Task objective:
Substitute "Goal" for each "Task" in the lines starting with the line containing "Screen dimensions: 800x800" and going on through the line containing "Action: [1327, 475]". Return only those lines, with everything else unchanged.

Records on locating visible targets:
§ §

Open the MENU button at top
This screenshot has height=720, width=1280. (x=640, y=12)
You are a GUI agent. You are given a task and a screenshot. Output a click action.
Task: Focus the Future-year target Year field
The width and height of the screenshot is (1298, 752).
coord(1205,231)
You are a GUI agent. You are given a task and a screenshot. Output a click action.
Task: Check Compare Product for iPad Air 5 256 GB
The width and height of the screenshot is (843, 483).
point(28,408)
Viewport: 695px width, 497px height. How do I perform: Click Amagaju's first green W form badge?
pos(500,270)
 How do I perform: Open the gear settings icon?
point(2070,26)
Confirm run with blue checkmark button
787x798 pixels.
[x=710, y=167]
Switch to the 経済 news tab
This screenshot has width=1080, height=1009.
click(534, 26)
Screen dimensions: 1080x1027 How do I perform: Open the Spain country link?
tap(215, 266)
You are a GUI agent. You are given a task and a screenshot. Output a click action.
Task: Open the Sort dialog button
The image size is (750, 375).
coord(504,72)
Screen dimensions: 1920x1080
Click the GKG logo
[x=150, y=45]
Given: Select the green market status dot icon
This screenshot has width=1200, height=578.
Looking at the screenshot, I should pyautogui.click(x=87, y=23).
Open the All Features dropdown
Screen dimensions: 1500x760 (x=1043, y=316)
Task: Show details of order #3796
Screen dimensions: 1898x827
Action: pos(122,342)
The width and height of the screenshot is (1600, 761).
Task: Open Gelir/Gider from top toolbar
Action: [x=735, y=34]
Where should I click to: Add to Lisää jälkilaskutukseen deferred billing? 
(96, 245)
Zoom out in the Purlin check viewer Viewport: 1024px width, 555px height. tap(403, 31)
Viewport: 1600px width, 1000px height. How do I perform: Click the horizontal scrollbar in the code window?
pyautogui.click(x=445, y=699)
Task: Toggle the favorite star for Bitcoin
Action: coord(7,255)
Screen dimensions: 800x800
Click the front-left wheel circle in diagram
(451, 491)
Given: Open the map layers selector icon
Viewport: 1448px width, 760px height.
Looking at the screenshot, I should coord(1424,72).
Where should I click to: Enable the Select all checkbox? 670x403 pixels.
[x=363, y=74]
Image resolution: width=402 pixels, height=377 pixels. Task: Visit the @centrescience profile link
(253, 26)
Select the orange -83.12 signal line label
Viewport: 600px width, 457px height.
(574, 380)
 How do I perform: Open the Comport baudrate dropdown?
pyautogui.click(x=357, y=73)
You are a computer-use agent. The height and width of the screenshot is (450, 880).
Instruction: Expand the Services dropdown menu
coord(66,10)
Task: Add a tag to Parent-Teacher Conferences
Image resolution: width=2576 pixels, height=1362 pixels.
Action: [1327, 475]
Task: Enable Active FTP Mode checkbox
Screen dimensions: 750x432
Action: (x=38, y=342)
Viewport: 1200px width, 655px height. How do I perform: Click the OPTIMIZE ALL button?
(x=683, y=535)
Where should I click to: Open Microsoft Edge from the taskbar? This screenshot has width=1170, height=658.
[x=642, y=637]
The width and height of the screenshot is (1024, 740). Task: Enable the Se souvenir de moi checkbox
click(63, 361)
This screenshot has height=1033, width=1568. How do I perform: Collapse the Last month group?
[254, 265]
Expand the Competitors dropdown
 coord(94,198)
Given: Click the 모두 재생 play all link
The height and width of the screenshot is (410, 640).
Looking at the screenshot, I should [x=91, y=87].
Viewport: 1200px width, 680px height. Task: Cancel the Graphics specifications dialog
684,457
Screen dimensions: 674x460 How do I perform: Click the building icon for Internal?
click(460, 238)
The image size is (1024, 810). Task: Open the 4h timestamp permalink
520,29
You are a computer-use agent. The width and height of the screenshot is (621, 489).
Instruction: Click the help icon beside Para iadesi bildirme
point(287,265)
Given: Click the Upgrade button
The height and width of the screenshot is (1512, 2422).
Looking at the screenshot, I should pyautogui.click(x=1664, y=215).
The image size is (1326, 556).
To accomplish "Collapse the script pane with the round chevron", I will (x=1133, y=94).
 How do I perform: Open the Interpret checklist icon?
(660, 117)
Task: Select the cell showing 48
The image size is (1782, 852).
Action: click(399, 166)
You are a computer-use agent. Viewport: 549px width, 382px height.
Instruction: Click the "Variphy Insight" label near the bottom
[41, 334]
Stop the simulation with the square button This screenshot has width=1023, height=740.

§ §

Output of the task:
Screen dimensions: 800x800
Click the front-left wheel circle in diagram
(451, 491)
Given: Open the map layers selector icon
Viewport: 1448px width, 760px height.
Looking at the screenshot, I should coord(1424,72).
Where should I click to: Enable the Select all checkbox? 670x403 pixels.
[x=363, y=74]
Image resolution: width=402 pixels, height=377 pixels. Goal: Visit the @centrescience profile link
(253, 26)
Select the orange -83.12 signal line label
Viewport: 600px width, 457px height.
(574, 380)
 How do I perform: Open the Comport baudrate dropdown?
pyautogui.click(x=357, y=73)
You are a computer-use agent. The height and width of the screenshot is (450, 880).
Instruction: Expand the Services dropdown menu
coord(66,10)
Goal: Add a tag to Parent-Teacher Conferences
Image resolution: width=2576 pixels, height=1362 pixels.
Action: [1327, 475]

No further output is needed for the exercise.